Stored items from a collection
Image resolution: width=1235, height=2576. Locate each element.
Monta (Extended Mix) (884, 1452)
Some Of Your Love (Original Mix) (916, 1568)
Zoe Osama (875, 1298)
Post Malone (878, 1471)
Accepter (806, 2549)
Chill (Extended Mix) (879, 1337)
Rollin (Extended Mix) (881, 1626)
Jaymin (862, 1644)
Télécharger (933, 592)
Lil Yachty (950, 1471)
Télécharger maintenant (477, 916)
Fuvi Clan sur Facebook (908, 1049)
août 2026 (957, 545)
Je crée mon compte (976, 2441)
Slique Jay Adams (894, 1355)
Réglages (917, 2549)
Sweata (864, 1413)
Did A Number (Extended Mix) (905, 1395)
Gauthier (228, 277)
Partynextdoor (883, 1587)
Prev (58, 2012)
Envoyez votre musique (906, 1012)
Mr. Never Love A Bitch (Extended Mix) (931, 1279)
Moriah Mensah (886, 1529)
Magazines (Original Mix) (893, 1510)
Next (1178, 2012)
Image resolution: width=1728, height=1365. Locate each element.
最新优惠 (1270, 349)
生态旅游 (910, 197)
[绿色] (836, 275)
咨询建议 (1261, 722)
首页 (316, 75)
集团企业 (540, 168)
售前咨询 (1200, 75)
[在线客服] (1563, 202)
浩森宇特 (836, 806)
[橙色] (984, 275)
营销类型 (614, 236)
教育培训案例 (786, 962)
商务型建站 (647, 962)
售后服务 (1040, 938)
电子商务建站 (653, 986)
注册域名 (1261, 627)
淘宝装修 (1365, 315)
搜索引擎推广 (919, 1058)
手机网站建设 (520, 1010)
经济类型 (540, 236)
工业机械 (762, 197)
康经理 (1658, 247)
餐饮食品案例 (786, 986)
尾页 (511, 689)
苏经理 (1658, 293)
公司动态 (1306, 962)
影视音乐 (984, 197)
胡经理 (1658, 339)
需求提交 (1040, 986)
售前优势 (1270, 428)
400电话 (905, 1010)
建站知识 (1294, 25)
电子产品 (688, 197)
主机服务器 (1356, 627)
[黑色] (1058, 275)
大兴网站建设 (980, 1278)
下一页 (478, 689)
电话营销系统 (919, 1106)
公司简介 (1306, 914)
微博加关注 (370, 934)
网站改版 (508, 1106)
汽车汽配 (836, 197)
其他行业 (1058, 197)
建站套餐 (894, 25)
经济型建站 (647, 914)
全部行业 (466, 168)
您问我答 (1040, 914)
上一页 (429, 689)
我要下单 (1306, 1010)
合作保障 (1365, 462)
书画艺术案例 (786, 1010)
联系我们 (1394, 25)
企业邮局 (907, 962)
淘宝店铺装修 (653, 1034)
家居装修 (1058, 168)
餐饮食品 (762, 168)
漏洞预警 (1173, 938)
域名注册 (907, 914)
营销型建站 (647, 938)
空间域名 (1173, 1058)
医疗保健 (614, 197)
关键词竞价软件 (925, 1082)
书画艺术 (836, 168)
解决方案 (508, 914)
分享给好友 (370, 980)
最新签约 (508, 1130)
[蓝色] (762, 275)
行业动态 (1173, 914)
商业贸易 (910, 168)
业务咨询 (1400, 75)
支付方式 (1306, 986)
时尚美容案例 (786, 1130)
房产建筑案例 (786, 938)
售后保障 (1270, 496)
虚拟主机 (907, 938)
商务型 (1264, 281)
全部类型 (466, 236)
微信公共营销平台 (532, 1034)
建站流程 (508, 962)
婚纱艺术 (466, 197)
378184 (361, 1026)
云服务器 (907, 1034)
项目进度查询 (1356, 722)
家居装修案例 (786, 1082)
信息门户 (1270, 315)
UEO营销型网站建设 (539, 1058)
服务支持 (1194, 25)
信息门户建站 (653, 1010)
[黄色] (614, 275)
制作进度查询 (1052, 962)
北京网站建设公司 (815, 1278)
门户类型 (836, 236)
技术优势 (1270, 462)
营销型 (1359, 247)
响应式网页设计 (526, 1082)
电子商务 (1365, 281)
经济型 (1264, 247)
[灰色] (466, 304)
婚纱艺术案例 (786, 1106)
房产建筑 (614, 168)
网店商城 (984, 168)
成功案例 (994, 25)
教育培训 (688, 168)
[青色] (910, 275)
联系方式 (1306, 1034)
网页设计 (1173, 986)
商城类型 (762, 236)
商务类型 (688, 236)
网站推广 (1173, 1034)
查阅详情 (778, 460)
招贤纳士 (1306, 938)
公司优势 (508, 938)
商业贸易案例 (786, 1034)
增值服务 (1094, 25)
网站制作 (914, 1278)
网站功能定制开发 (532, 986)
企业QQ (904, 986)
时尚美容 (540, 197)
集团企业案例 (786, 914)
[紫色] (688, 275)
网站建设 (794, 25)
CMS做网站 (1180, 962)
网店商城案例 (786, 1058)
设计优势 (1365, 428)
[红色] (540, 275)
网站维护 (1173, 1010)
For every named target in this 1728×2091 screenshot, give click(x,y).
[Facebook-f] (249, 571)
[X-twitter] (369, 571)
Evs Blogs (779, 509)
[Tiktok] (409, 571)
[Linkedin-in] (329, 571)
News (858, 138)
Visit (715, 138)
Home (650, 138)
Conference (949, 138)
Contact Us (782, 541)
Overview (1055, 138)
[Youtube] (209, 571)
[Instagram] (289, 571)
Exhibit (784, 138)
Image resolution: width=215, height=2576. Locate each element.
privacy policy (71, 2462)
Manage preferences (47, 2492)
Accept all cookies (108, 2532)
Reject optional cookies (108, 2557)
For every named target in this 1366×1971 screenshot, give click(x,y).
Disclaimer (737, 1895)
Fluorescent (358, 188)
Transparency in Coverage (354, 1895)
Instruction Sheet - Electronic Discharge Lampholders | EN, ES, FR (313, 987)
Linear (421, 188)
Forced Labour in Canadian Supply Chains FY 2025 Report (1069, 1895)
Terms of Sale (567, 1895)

Work instructions
With the line containing "婚纱艺术 (466, 197)" as the last one, please set down exactly the lines of the records above from their very first line, and nothing more.

Exercise response
Image resolution: width=1235, height=2576. Locate each element.
Monta (Extended Mix) (884, 1452)
Some Of Your Love (Original Mix) (916, 1568)
Zoe Osama (875, 1298)
Post Malone (878, 1471)
Accepter (806, 2549)
Chill (Extended Mix) (879, 1337)
Rollin (Extended Mix) (881, 1626)
Jaymin (862, 1644)
Télécharger (933, 592)
Lil Yachty (950, 1471)
Télécharger maintenant (477, 916)
Fuvi Clan sur Facebook (908, 1049)
août 2026 (957, 545)
Je crée mon compte (976, 2441)
Slique Jay Adams (894, 1355)
Réglages (917, 2549)
Sweata (864, 1413)
Did A Number (Extended Mix) (905, 1395)
Gauthier (228, 277)
Partynextdoor (883, 1587)
Prev (58, 2012)
Envoyez votre musique (906, 1012)
Mr. Never Love A Bitch (Extended Mix) (931, 1279)
Moriah Mensah (886, 1529)
Magazines (Original Mix) (893, 1510)
Next (1178, 2012)
Image resolution: width=1728, height=1365. Locate each element.
最新优惠 (1270, 349)
生态旅游 (910, 197)
[绿色] (836, 275)
咨询建议 (1261, 722)
首页 (316, 75)
集团企业 (540, 168)
售前咨询 (1200, 75)
[在线客服] (1563, 202)
浩森宇特 (836, 806)
[橙色] (984, 275)
营销类型 (614, 236)
教育培训案例 (786, 962)
商务型建站 (647, 962)
售后服务 (1040, 938)
电子商务建站 (653, 986)
注册域名 (1261, 627)
淘宝装修 (1365, 315)
搜索引擎推广 (919, 1058)
手机网站建设 (520, 1010)
经济类型 (540, 236)
工业机械 (762, 197)
康经理 (1658, 247)
餐饮食品案例 (786, 986)
尾页 (511, 689)
苏经理 (1658, 293)
公司动态 (1306, 962)
影视音乐 (984, 197)
胡经理 (1658, 339)
需求提交 (1040, 986)
售前优势 (1270, 428)
400电话 (905, 1010)
建站知识 (1294, 25)
电子产品 (688, 197)
主机服务器 (1356, 627)
[黑色] (1058, 275)
大兴网站建设 (980, 1278)
下一页 (478, 689)
电话营销系统 (919, 1106)
公司简介 (1306, 914)
微博加关注 (370, 934)
网站改版 (508, 1106)
汽车汽配 (836, 197)
其他行业 (1058, 197)
建站套餐 (894, 25)
经济型建站 (647, 914)
全部行业 (466, 168)
您问我答 (1040, 914)
上一页 (429, 689)
我要下单 (1306, 1010)
合作保障 (1365, 462)
书画艺术案例 (786, 1010)
联系我们 (1394, 25)
企业邮局 (907, 962)
淘宝店铺装修 (653, 1034)
家居装修 (1058, 168)
餐饮食品 (762, 168)
漏洞预警 (1173, 938)
域名注册 (907, 914)
营销型建站 (647, 938)
空间域名 (1173, 1058)
医疗保健 (614, 197)
关键词竞价软件 (925, 1082)
书画艺术 (836, 168)
解决方案 (508, 914)
分享给好友 (370, 980)
最新签约 (508, 1130)
[蓝色] (762, 275)
行业动态 (1173, 914)
商业贸易 (910, 168)
业务咨询 (1400, 75)
支付方式 (1306, 986)
时尚美容案例 (786, 1130)
房产建筑案例 (786, 938)
售后保障 (1270, 496)
虚拟主机 (907, 938)
商务型 (1264, 281)
全部类型 (466, 236)
微信公共营销平台 (532, 1034)
建站流程 (508, 962)
婚纱艺术 (466, 197)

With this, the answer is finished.